I am a grouchy, bald headed old fart filled with opinions and not the least bit shy about sharing them.

Wednesday, July 11, 2007

If this isn't a scam, why is it legal?

Morrisville, NC - A good friend of mine went through her credit card statements only to discovered that the interest on her Amazon sponsored credit card through Chase Bank had been jacked up to 22.24% annually. Puzzled, as she had in introductory rate of 5.9% that was still well within the allotted period she called to have the mistake corrected.

The telephone clerk explained that Chase had determined she was carrying "too much debt" so (apparently in order to insure it stays that way) they jacked her interest rate up by over 300%. The clerk claims she was sent a notice telling her that was coming, but my friend can't find it in any of the mail she received from them. If you knew this Lady you would know how she saves every little piece of paper, no matter how obscure, so I believe her.

I have several problems with this latest dump on the basic consumer. The first and foremost of which appears to be a mystery. No one seems to be able to define what yard stick Chase is using to decide who is carrying too much debt. My friend always makes more then the minimum payment and has a sterling on time pay record. Does someone get up in the morning and randomly draw names over their morning coffee?

Another problem is an arbitrary 14% plus jack in rates with little or no notice. What if the consumer wants time to move the debt to an account with a reasonable interest rate? What if Chase's debt load determination is in error? According to my friend, the Chase's clerk stated their findings are not up for debate.

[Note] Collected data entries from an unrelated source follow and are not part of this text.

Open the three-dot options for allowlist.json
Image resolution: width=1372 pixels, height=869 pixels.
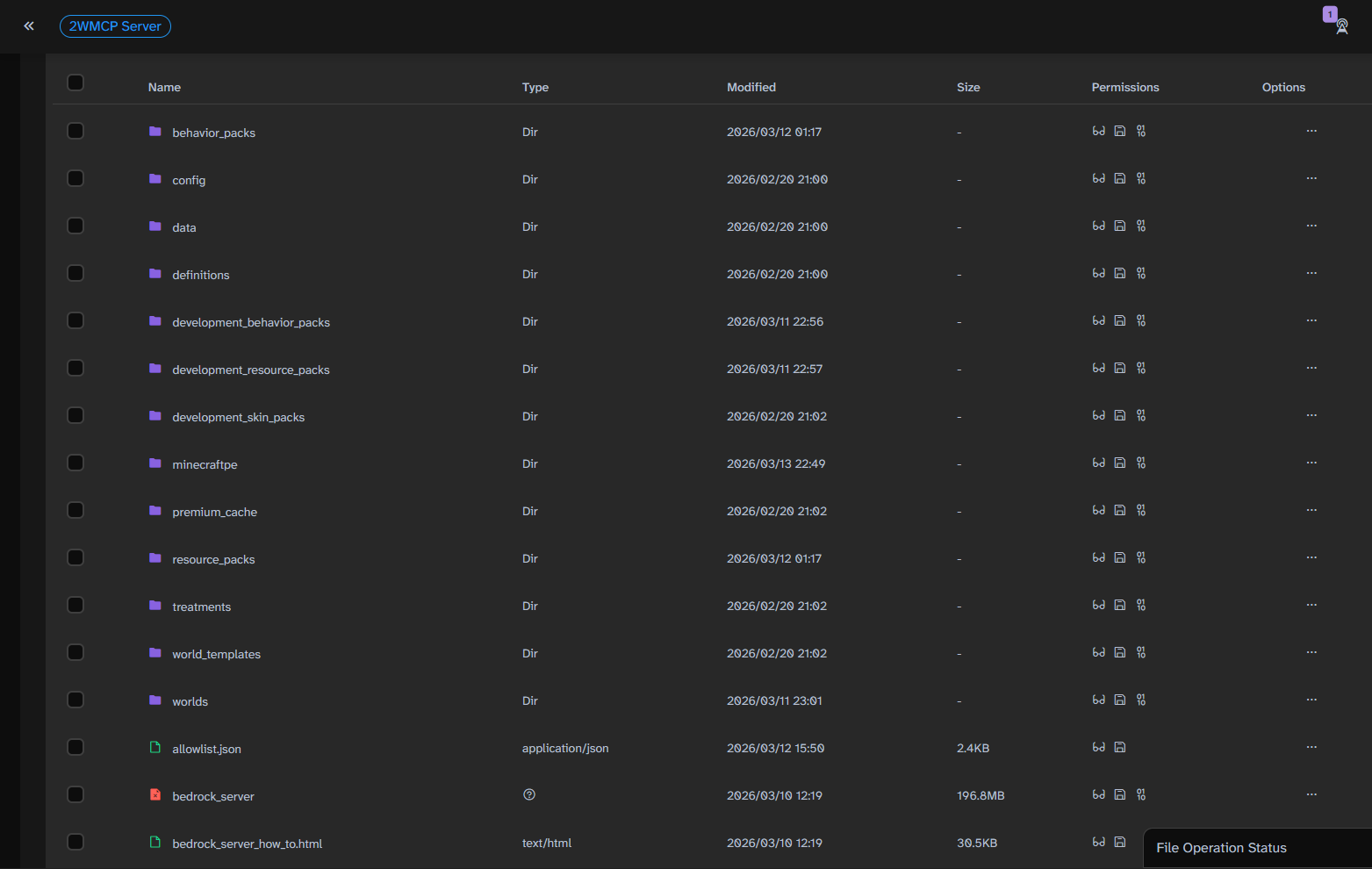tap(1311, 747)
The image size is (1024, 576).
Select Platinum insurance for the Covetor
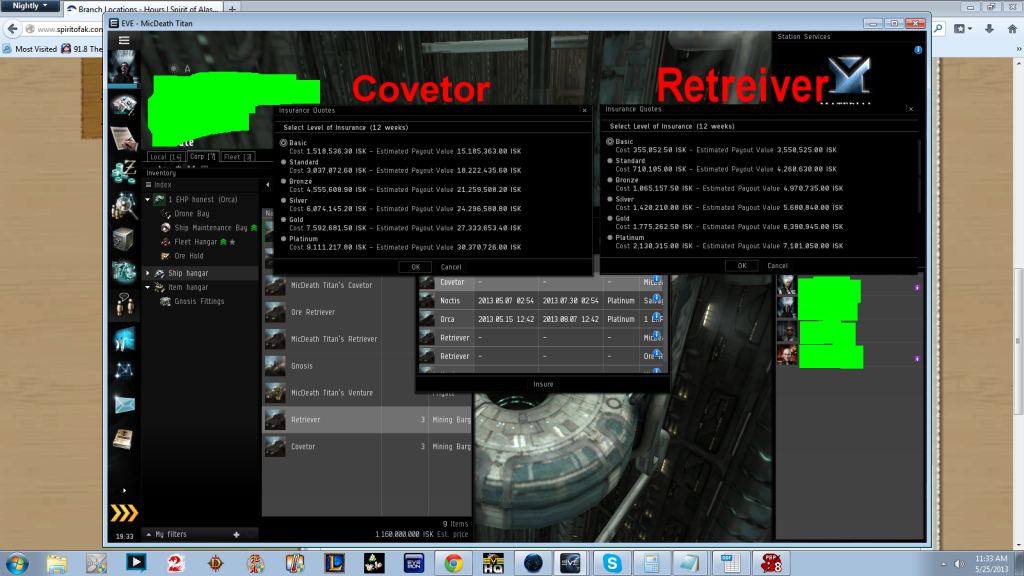pos(284,239)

Last, but clearly of major concern is this: Why would a credit card company set a consumer up to fail like that? Is the goal to keep that consumer in debt for the rest of his/her life? The new interest rate at the payments she has been making will keep her chained to this debt well into the middle of the next decade.

So if you are considering one of those generous interest rate credit card offers from, take a really good look at the fine print and consider this horror story.

Note: Chase absolutely refused to discuss the "too much debt interest rate" with me. The person with no name at the home office said they did not have time for bloggers and hung up on me.

- 30 -

You want 21 percent risk free? Pay off your credit cards.